France: un bébé nommé comme un tueur jihadiste, la justice saisie

La justice française a été saisie pour faire renommer un bébé déclaré début novembre sous le nom de “Mohamed, Nizar Merah”, évoquant celui d’un djihadiste qui avait assassiné 7 personnes dans le sud-ouest du pays en 2012.

La mairie de Nice (Sud-Est), touchée en juillet par un attentat meurtrier, a annoncé vendredi qu’elle avait saisi la justice pour faire modifier cet état-civil, estimant qu’il "pouvait être contraire à l’intérêt de l’enfant" et assimilé à une apologie du terrorisme.

Rappelant que Nice avait "été touchée de plein fouet par un attentat" le 14 juillet, qui a fait 86 morts, Christian Estrosi, influent responsable politique local, a estimé "inadmissible de constater de tels agissements" et dénoncé, dans un communiqué, un "acte de naissance dont le contenu porte atteinte à (la) République".

En France, les officiers d’état-civil ne peuvent plus décider d’interdire un prénom. Il revient au procureur de la République d’apprécier si le choix de la famille risque de pénaliser l’enfant et s’il faut demander à ses parents de choisir un autre prénom, ou d’inverser l’ordre de ses prénoms. "Ce qui prime c’est l’intérêt de l’enfant", a précisé à l’AFP le procureur Jean-Michel Prêtre.
--------------------------------------------------
Énoncé du problème:
Citez l'article sur le bébé prénommé comme un tueur djihadiste, de « La justice française » jusqu'à « pays en 2012. » inclus. La liste qui suit n'est pas nécessaire.

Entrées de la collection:
--------------------------------------------------
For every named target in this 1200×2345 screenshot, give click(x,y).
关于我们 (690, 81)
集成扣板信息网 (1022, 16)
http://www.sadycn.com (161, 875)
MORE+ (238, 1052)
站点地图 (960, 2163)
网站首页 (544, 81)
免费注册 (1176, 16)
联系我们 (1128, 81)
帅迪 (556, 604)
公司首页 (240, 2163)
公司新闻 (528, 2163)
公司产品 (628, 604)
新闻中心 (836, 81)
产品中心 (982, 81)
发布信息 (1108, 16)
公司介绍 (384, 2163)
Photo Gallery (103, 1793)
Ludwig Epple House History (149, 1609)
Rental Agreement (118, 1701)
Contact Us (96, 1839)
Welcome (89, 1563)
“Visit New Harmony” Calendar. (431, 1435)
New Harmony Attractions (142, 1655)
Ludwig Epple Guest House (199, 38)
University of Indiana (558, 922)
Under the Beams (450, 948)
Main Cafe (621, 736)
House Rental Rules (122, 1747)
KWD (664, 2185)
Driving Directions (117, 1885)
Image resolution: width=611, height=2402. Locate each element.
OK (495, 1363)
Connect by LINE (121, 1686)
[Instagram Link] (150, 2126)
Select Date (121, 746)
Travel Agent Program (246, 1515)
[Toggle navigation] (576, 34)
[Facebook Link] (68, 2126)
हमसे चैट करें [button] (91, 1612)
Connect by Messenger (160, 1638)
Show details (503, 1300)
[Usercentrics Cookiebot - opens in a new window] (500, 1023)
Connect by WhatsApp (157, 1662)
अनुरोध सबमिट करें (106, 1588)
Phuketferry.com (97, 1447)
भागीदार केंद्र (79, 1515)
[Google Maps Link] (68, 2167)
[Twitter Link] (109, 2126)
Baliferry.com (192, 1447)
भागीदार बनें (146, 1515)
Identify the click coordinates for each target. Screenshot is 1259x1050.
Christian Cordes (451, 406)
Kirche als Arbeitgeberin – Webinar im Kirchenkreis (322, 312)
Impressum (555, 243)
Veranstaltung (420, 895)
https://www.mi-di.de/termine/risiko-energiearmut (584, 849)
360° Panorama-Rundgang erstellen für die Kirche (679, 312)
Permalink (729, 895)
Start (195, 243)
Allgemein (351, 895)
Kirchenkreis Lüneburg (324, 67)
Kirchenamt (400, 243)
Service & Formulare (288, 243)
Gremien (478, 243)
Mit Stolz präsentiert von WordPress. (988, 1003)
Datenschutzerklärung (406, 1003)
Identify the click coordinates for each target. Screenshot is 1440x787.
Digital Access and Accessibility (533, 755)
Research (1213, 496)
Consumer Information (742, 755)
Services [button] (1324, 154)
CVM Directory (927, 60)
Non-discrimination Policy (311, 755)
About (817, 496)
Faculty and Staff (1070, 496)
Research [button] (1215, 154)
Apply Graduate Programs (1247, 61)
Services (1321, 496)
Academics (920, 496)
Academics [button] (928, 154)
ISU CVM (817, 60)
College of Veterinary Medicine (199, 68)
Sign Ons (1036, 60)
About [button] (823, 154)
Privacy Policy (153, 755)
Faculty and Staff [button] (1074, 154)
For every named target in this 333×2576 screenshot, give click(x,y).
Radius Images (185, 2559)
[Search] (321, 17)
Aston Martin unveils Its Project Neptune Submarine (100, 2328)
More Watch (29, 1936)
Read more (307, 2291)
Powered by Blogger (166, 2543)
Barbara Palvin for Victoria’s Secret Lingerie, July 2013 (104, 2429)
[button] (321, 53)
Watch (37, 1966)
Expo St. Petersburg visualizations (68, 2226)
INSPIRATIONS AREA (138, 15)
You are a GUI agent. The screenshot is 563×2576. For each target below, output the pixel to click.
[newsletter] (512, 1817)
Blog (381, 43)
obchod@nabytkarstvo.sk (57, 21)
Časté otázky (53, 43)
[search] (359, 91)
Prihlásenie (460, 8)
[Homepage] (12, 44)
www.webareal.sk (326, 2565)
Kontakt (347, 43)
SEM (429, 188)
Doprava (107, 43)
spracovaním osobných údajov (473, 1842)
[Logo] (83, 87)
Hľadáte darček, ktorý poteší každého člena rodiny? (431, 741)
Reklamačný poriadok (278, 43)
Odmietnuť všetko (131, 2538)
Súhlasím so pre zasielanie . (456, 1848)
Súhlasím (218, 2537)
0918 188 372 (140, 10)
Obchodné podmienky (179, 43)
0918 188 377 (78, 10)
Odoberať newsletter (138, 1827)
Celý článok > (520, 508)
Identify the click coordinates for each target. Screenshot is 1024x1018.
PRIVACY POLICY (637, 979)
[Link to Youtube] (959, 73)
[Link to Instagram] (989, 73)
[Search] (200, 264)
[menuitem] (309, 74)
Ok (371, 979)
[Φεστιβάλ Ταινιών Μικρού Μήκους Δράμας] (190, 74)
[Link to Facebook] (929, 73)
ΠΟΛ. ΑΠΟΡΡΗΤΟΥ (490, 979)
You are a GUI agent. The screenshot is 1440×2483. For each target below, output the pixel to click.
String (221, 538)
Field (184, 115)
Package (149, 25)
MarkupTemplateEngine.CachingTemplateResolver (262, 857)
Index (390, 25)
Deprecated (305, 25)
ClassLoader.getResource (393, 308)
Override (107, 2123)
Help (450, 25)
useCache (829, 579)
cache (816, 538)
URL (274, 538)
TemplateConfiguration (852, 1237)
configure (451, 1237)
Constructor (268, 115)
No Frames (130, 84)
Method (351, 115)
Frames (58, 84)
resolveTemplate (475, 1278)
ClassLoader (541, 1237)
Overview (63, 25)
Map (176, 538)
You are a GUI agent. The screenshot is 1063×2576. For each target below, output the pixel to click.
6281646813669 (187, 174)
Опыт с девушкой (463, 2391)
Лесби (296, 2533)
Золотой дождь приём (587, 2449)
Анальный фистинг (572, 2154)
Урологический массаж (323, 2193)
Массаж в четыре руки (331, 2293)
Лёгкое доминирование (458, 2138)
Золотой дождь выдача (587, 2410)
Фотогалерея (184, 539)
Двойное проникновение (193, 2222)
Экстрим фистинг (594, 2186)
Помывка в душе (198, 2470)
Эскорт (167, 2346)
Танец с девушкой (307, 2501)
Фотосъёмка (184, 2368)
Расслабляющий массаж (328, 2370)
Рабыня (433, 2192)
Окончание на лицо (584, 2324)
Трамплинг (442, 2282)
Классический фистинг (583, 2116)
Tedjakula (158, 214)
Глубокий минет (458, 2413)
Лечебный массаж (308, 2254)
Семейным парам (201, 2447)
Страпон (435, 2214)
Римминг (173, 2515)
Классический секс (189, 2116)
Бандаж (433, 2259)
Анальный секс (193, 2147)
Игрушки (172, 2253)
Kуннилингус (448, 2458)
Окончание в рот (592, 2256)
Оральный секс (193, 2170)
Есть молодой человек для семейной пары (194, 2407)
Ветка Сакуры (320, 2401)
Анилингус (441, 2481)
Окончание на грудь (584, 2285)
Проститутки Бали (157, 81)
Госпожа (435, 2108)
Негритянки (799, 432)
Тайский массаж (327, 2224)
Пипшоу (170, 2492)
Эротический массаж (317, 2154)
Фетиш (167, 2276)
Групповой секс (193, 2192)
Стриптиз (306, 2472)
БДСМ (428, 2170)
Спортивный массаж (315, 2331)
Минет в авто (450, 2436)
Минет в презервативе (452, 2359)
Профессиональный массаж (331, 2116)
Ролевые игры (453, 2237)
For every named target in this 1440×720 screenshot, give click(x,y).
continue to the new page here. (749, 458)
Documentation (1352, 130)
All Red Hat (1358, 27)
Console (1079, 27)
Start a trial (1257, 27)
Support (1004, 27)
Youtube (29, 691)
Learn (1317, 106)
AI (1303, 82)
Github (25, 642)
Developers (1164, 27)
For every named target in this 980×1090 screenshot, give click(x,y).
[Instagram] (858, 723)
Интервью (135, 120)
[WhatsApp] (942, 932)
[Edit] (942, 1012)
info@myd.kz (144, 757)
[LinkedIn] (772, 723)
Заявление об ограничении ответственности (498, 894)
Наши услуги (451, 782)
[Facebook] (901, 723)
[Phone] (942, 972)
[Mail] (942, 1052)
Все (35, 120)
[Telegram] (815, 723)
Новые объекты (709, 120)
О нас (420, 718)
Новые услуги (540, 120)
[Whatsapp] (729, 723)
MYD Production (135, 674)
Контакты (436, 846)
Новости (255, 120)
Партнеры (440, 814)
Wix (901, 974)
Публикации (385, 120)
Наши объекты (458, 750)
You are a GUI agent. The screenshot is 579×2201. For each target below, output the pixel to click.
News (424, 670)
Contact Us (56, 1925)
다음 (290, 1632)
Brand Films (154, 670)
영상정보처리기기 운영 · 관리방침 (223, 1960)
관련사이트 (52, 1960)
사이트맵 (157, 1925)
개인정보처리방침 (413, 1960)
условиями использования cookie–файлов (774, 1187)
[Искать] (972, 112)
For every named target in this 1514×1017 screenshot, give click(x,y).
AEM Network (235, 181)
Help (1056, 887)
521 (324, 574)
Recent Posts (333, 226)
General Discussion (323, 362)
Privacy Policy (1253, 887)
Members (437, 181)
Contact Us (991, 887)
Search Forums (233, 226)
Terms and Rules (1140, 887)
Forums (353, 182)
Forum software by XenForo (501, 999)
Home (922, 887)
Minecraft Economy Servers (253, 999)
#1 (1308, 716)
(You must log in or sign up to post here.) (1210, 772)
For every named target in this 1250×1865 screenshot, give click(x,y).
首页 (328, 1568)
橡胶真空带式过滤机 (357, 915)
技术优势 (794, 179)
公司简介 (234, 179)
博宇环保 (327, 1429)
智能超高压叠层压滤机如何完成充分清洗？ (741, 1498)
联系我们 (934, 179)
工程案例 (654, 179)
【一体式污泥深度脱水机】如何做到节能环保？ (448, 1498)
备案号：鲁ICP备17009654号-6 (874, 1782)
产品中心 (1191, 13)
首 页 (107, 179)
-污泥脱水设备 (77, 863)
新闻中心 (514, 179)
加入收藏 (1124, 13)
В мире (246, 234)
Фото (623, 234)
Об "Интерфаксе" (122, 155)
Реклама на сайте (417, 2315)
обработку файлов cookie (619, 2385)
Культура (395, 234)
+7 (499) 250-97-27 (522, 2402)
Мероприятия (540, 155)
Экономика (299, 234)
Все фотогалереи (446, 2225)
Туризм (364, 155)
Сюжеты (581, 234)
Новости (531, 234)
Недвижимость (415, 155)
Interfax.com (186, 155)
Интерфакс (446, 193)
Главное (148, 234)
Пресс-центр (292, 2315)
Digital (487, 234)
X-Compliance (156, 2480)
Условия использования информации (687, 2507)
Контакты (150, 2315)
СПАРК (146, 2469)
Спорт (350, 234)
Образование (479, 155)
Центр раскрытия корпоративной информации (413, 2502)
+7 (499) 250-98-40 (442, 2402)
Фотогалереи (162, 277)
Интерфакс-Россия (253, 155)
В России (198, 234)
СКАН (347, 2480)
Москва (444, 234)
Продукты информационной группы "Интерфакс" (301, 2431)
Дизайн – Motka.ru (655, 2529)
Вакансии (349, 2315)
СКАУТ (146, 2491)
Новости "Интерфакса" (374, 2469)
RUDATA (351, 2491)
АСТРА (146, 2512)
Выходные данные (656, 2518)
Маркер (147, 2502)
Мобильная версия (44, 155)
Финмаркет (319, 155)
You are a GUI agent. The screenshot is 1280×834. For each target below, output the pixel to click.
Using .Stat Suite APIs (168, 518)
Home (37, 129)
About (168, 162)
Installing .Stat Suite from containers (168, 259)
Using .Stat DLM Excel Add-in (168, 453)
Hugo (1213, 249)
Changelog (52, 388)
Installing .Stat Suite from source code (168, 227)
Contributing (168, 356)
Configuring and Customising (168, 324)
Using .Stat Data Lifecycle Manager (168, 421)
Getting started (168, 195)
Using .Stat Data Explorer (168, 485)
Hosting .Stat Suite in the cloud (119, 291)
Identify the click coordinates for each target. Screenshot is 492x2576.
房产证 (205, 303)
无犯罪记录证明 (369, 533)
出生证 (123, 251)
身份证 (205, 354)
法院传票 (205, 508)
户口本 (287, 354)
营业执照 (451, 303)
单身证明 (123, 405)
--------------------------------------------------
Résultat obtenu:
La justice française a été saisie pour faire renommer un bébé déclaré début novembre sous le nom de “Mohamed, Nizar Merah”, évoquant celui d’un djihadiste qui avait assassiné 7 personnes dans le sud-ouest du pays en 2012.